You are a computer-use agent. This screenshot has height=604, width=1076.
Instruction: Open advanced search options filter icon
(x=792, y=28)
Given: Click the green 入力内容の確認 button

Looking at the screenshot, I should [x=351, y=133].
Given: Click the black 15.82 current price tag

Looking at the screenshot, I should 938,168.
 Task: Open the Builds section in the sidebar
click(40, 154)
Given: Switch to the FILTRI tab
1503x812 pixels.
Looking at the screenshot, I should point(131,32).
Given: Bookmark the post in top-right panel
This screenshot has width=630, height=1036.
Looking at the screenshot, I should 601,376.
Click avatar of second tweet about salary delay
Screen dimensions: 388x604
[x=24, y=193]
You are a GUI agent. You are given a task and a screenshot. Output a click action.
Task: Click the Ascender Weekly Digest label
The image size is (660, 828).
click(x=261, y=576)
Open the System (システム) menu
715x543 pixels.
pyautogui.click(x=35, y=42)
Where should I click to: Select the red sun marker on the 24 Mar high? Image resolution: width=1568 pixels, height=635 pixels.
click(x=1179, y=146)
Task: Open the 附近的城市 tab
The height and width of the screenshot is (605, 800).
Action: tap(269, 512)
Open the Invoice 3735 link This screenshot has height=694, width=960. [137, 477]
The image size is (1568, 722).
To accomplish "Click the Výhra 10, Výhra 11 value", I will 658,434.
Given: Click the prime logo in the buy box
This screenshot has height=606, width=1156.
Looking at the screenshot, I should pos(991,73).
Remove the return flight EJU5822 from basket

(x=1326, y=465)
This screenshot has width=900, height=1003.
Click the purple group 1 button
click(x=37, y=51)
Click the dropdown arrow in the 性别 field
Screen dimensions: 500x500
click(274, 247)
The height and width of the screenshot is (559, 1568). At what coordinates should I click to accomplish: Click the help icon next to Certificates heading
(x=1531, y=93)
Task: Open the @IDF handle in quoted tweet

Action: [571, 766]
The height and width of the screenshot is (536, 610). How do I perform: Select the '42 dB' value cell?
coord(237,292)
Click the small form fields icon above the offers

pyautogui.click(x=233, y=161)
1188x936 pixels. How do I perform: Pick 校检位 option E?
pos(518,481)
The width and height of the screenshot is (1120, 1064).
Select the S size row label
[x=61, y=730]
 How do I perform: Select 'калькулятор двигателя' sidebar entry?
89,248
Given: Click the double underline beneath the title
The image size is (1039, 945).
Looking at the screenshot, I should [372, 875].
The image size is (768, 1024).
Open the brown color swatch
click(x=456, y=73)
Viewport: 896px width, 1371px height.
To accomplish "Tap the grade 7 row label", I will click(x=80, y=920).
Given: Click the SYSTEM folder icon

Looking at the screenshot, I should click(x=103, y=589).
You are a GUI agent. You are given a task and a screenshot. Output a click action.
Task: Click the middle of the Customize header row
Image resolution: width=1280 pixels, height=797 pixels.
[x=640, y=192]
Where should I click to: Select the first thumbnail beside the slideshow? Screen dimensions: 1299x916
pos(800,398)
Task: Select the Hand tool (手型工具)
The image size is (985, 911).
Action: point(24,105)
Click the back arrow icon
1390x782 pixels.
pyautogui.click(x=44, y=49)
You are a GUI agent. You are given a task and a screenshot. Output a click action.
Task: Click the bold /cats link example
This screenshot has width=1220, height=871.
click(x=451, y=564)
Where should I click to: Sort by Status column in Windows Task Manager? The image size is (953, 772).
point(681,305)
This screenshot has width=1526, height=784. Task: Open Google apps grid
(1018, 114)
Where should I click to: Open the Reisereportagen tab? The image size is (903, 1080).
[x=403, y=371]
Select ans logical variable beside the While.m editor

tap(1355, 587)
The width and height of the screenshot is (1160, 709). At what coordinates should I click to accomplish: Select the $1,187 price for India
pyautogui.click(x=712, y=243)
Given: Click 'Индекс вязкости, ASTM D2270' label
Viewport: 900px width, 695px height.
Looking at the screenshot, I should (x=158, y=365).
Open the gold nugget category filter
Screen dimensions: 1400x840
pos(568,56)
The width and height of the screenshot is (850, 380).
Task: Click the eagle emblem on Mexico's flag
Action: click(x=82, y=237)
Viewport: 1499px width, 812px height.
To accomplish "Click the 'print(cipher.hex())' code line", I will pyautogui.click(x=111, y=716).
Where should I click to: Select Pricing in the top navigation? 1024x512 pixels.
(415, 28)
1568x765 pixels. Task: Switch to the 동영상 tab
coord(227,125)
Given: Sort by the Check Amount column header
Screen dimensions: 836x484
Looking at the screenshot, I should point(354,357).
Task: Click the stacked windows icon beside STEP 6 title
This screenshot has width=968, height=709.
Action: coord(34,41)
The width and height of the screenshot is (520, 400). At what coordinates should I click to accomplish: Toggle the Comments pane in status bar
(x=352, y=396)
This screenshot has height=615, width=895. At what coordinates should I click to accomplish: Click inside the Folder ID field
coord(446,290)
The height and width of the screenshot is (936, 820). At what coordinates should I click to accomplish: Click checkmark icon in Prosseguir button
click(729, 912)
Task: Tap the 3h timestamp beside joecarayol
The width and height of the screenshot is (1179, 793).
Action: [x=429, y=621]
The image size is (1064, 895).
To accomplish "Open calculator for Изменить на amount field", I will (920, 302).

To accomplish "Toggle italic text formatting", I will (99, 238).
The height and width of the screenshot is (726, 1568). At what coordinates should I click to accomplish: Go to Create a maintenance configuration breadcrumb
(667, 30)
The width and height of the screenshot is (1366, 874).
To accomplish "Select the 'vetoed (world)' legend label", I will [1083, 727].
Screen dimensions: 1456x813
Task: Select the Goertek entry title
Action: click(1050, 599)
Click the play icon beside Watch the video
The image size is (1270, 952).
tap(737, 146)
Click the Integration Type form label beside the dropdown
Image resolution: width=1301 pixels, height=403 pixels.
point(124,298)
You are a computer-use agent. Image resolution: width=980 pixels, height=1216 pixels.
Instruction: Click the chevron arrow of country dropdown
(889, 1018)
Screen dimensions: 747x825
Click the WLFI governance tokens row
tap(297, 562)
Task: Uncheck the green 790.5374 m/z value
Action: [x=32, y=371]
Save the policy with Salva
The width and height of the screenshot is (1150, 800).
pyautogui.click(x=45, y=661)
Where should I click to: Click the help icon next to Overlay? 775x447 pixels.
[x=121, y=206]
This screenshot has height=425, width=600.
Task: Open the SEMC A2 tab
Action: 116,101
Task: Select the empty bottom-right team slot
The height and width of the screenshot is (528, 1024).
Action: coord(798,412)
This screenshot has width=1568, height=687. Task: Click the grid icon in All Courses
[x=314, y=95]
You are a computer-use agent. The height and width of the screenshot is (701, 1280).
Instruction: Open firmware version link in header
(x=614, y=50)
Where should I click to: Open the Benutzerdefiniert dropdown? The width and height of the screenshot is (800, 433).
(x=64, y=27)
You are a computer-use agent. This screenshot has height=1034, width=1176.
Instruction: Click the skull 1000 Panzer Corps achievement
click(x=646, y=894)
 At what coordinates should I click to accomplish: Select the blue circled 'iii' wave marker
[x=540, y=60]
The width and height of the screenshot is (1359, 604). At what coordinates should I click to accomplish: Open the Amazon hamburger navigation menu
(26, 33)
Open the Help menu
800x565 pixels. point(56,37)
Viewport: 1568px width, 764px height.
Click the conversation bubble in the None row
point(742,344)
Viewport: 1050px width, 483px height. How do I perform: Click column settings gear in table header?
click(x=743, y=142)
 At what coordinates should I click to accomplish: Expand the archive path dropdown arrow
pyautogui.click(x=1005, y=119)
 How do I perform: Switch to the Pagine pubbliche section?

══════

- **DIRECTIONS FOR THIS TASK**
Please transcribe the material above precisely as it stands.

- **EXERCISE RESPONSE**
You are a computer-use agent. This screenshot has height=604, width=1076.
Instruction: Open advanced search options filter icon
(x=792, y=28)
Given: Click the green 入力内容の確認 button

Looking at the screenshot, I should [x=351, y=133].
Given: Click the black 15.82 current price tag

Looking at the screenshot, I should 938,168.
 Task: Open the Builds section in the sidebar
click(40, 154)
Given: Switch to the FILTRI tab
1503x812 pixels.
Looking at the screenshot, I should point(131,32).
Given: Bookmark the post in top-right panel
This screenshot has width=630, height=1036.
Looking at the screenshot, I should 601,376.
Click avatar of second tweet about salary delay
Screen dimensions: 388x604
[x=24, y=193]
You are a GUI agent. You are given a task and a screenshot. Output a click action.
Task: Click the Ascender Weekly Digest label
The image size is (660, 828).
click(x=261, y=576)
Open the System (システム) menu
715x543 pixels.
pyautogui.click(x=35, y=42)
Where should I click to: Select the red sun marker on the 24 Mar high? Image resolution: width=1568 pixels, height=635 pixels.
click(x=1179, y=146)
Task: Open the 附近的城市 tab
The height and width of the screenshot is (605, 800).
Action: tap(269, 512)
Open the Invoice 3735 link This screenshot has height=694, width=960. [137, 477]
The image size is (1568, 722).
To accomplish "Click the Výhra 10, Výhra 11 value", I will 658,434.
Given: Click the prime logo in the buy box
This screenshot has height=606, width=1156.
Looking at the screenshot, I should pos(991,73).
Remove the return flight EJU5822 from basket

(x=1326, y=465)
This screenshot has width=900, height=1003.
Click the purple group 1 button
click(x=37, y=51)
Click the dropdown arrow in the 性别 field
Screen dimensions: 500x500
click(274, 247)
The height and width of the screenshot is (559, 1568). At what coordinates should I click to accomplish: Click the help icon next to Certificates heading
(x=1531, y=93)
Task: Open the @IDF handle in quoted tweet

Action: [571, 766]
The height and width of the screenshot is (536, 610). How do I perform: Select the '42 dB' value cell?
coord(237,292)
Click the small form fields icon above the offers

pyautogui.click(x=233, y=161)
1188x936 pixels. How do I perform: Pick 校检位 option E?
pos(518,481)
The width and height of the screenshot is (1120, 1064).
Select the S size row label
[x=61, y=730]
 How do I perform: Select 'калькулятор двигателя' sidebar entry?
89,248
Given: Click the double underline beneath the title
The image size is (1039, 945).
Looking at the screenshot, I should [372, 875].
The image size is (768, 1024).
Open the brown color swatch
click(x=456, y=73)
Viewport: 896px width, 1371px height.
To accomplish "Tap the grade 7 row label", I will click(x=80, y=920).
Given: Click the SYSTEM folder icon

Looking at the screenshot, I should click(x=103, y=589).
You are a GUI agent. You are given a task and a screenshot. Output a click action.
Task: Click the middle of the Customize header row
Image resolution: width=1280 pixels, height=797 pixels.
[x=640, y=192]
Where should I click to: Select the first thumbnail beside the slideshow? Screen dimensions: 1299x916
pos(800,398)
Task: Select the Hand tool (手型工具)
The image size is (985, 911).
Action: point(24,105)
Click the back arrow icon
1390x782 pixels.
pyautogui.click(x=44, y=49)
You are a GUI agent. You are given a task and a screenshot. Output a click action.
Task: Click the bold /cats link example
This screenshot has width=1220, height=871.
click(x=451, y=564)
Where should I click to: Sort by Status column in Windows Task Manager? The image size is (953, 772).
point(681,305)
This screenshot has width=1526, height=784. Task: Open Google apps grid
(1018, 114)
Where should I click to: Open the Reisereportagen tab? The image size is (903, 1080).
[x=403, y=371]
Select ans logical variable beside the While.m editor

tap(1355, 587)
The width and height of the screenshot is (1160, 709). At what coordinates should I click to accomplish: Select the $1,187 price for India
pyautogui.click(x=712, y=243)
Given: Click 'Индекс вязкости, ASTM D2270' label
Viewport: 900px width, 695px height.
Looking at the screenshot, I should (x=158, y=365).
Open the gold nugget category filter
Screen dimensions: 1400x840
pos(568,56)
The width and height of the screenshot is (850, 380).
Task: Click the eagle emblem on Mexico's flag
Action: click(x=82, y=237)
Viewport: 1499px width, 812px height.
To accomplish "Click the 'print(cipher.hex())' code line", I will pyautogui.click(x=111, y=716).
Where should I click to: Select Pricing in the top navigation? 1024x512 pixels.
(415, 28)
1568x765 pixels. Task: Switch to the 동영상 tab
coord(227,125)
Given: Sort by the Check Amount column header
Screen dimensions: 836x484
Looking at the screenshot, I should point(354,357).
Task: Click the stacked windows icon beside STEP 6 title
This screenshot has width=968, height=709.
Action: coord(34,41)
The width and height of the screenshot is (520, 400). At what coordinates should I click to accomplish: Toggle the Comments pane in status bar
(x=352, y=396)
This screenshot has height=615, width=895. At what coordinates should I click to accomplish: Click inside the Folder ID field
coord(446,290)
The height and width of the screenshot is (936, 820). At what coordinates should I click to accomplish: Click checkmark icon in Prosseguir button
click(729, 912)
Task: Tap the 3h timestamp beside joecarayol
The width and height of the screenshot is (1179, 793).
Action: [x=429, y=621]
The image size is (1064, 895).
To accomplish "Open calculator for Изменить на amount field", I will (920, 302).

To accomplish "Toggle italic text formatting", I will (99, 238).
The height and width of the screenshot is (726, 1568). At what coordinates should I click to accomplish: Go to Create a maintenance configuration breadcrumb
(667, 30)
The width and height of the screenshot is (1366, 874).
To accomplish "Select the 'vetoed (world)' legend label", I will [1083, 727].
Screen dimensions: 1456x813
Task: Select the Goertek entry title
Action: click(1050, 599)
Click the play icon beside Watch the video
The image size is (1270, 952).
tap(737, 146)
Click the Integration Type form label beside the dropdown
Image resolution: width=1301 pixels, height=403 pixels.
point(124,298)
You are a computer-use agent. Image resolution: width=980 pixels, height=1216 pixels.
Instruction: Click the chevron arrow of country dropdown
(889, 1018)
Screen dimensions: 747x825
Click the WLFI governance tokens row
tap(297, 562)
Task: Uncheck the green 790.5374 m/z value
Action: [x=32, y=371]
Save the policy with Salva
The width and height of the screenshot is (1150, 800).
pyautogui.click(x=45, y=661)
Where should I click to: Click the help icon next to Overlay? 775x447 pixels.
[x=121, y=206]
This screenshot has height=425, width=600.
Task: Open the SEMC A2 tab
Action: 116,101
Task: Select the empty bottom-right team slot
The height and width of the screenshot is (528, 1024).
Action: coord(798,412)
This screenshot has width=1568, height=687. Task: Click the grid icon in All Courses
[x=314, y=95]
You are a computer-use agent. The height and width of the screenshot is (701, 1280).
Instruction: Open firmware version link in header
(x=614, y=50)
Where should I click to: Open the Benutzerdefiniert dropdown? The width and height of the screenshot is (800, 433).
(x=64, y=27)
You are a computer-use agent. This screenshot has height=1034, width=1176.
Instruction: Click the skull 1000 Panzer Corps achievement
click(x=646, y=894)
 At what coordinates should I click to accomplish: Select the blue circled 'iii' wave marker
[x=540, y=60]
The width and height of the screenshot is (1359, 604). At what coordinates should I click to accomplish: Open the Amazon hamburger navigation menu
(26, 33)
Open the Help menu
800x565 pixels. point(56,37)
Viewport: 1568px width, 764px height.
Click the conversation bubble in the None row
point(742,344)
Viewport: 1050px width, 483px height. How do I perform: Click column settings gear in table header?
click(x=743, y=142)
 At what coordinates should I click to accomplish: Expand the archive path dropdown arrow
pyautogui.click(x=1005, y=119)
 How do I perform: Switch to the Pagine pubbliche section?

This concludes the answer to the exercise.